TASK OBJECTIVE:
Find the line containing "About (1181, 43)" in the data below and repeat it, along with all later lines, exactly through the last one.

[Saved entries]
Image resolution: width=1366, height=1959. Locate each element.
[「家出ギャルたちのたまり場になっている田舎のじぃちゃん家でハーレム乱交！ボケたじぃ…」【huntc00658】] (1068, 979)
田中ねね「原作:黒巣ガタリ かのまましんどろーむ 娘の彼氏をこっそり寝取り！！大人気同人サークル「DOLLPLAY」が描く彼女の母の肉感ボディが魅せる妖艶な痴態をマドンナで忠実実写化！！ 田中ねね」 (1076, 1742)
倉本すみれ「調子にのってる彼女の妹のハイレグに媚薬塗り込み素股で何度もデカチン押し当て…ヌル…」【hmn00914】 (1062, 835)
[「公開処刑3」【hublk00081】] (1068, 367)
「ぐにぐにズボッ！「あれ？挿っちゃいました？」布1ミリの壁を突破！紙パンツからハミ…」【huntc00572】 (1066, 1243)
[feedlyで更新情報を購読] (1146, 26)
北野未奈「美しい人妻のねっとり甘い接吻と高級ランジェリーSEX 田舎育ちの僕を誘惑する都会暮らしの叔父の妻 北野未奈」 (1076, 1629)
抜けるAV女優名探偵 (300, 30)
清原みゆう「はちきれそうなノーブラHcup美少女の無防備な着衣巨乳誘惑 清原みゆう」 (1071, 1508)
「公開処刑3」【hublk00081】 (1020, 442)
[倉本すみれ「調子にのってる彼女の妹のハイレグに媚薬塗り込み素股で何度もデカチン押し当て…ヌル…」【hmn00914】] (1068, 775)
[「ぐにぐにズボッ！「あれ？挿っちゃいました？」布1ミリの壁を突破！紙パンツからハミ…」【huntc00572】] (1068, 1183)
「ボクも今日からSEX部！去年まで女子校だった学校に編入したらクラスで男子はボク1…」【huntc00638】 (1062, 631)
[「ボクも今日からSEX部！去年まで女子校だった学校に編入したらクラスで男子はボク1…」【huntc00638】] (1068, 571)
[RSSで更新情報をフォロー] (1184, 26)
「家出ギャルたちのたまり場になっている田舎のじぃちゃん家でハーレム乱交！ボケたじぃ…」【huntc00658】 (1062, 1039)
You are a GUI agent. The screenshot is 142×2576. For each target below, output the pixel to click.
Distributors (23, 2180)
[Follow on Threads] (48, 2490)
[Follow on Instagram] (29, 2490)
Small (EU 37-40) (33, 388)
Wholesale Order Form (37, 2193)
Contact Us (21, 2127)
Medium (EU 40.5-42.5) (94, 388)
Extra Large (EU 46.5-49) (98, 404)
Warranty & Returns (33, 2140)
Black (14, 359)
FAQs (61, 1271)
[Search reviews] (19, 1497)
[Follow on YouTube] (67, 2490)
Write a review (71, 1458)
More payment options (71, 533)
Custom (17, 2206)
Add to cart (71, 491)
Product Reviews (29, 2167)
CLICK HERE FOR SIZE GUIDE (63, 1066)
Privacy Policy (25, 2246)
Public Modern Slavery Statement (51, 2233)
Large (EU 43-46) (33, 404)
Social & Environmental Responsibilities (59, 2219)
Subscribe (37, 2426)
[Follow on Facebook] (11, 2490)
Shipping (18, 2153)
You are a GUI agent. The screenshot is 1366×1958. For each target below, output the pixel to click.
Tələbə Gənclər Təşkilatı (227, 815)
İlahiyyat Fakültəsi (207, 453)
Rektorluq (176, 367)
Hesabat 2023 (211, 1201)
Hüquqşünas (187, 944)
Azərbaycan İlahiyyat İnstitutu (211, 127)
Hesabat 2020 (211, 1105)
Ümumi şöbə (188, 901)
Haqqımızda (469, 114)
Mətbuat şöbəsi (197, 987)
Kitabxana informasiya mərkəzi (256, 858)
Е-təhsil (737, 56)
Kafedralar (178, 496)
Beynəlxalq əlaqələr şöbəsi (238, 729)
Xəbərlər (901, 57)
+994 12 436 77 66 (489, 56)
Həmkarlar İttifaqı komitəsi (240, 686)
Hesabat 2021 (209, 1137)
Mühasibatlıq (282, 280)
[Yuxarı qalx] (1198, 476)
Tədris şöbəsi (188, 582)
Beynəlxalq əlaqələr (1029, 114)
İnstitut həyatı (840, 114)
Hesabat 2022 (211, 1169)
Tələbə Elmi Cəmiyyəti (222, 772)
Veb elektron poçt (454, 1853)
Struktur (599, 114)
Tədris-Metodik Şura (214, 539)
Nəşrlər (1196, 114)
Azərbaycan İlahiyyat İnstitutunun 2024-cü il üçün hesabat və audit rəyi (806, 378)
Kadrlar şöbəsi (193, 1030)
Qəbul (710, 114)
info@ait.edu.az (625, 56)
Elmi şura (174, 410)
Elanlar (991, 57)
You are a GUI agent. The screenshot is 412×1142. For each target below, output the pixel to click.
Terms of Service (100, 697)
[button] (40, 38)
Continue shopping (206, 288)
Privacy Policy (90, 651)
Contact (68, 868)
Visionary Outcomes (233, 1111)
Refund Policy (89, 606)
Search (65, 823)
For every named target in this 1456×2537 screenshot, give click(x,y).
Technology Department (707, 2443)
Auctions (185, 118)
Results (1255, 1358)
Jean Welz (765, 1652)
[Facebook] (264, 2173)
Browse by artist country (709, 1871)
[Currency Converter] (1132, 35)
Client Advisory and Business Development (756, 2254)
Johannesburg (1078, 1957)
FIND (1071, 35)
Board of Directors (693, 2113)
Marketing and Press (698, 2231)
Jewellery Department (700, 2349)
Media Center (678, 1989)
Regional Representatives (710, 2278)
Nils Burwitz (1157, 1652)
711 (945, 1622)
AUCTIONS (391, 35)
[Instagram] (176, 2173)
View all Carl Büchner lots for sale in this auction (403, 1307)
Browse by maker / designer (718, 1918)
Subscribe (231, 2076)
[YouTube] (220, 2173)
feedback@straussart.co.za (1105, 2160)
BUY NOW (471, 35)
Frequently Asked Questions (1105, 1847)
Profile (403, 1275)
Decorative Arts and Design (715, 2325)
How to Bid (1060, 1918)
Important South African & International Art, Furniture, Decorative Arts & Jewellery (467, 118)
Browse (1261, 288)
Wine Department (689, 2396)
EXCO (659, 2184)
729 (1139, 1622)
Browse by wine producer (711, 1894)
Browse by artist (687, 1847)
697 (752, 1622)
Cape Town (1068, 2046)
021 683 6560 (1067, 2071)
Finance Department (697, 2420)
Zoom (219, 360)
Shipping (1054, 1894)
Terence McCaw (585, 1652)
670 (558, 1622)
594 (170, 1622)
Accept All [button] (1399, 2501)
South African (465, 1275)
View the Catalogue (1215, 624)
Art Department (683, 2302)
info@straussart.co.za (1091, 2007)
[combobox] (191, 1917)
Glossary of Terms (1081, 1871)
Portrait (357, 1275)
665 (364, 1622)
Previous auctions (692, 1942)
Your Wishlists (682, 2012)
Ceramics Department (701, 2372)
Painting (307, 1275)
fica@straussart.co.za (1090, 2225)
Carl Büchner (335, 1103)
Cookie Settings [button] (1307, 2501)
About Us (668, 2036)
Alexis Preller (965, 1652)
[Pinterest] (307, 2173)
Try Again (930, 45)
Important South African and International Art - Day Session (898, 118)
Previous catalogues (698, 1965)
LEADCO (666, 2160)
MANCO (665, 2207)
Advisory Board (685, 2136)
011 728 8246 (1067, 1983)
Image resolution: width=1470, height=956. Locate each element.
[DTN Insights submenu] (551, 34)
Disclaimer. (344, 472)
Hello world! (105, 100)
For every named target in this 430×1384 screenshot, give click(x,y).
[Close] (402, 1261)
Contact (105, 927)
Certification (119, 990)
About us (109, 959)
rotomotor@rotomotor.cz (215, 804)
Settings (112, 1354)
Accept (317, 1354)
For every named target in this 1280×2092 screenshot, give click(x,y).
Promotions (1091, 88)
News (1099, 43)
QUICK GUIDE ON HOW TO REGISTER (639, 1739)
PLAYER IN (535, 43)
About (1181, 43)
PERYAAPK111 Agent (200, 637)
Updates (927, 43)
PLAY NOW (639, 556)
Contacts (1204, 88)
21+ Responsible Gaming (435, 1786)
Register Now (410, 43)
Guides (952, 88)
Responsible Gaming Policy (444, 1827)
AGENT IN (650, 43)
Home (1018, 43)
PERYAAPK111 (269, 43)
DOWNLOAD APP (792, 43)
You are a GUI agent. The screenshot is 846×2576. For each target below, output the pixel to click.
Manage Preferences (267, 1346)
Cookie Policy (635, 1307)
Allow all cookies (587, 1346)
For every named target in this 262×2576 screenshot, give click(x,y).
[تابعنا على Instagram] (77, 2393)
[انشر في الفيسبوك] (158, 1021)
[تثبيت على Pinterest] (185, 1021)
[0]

EXERCISE OUTPUT:
About (1181, 43)
PERYAAPK111 Agent (200, 637)
Updates (927, 43)
PLAY NOW (639, 556)
Contacts (1204, 88)
21+ Responsible Gaming (435, 1786)
Register Now (410, 43)
Guides (952, 88)
Responsible Gaming Policy (444, 1827)
AGENT IN (650, 43)
Home (1018, 43)
PERYAAPK111 (269, 43)
DOWNLOAD APP (792, 43)
You are a GUI agent. The screenshot is 846×2576. For each target below, output the pixel to click.
Manage Preferences (267, 1346)
Cookie Policy (635, 1307)
Allow all cookies (587, 1346)
For every named target in this 262×2576 screenshot, give click(x,y).
[تابعنا على Instagram] (77, 2393)
[انشر في الفيسبوك] (158, 1021)
[تثبيت على Pinterest] (185, 1021)
[0]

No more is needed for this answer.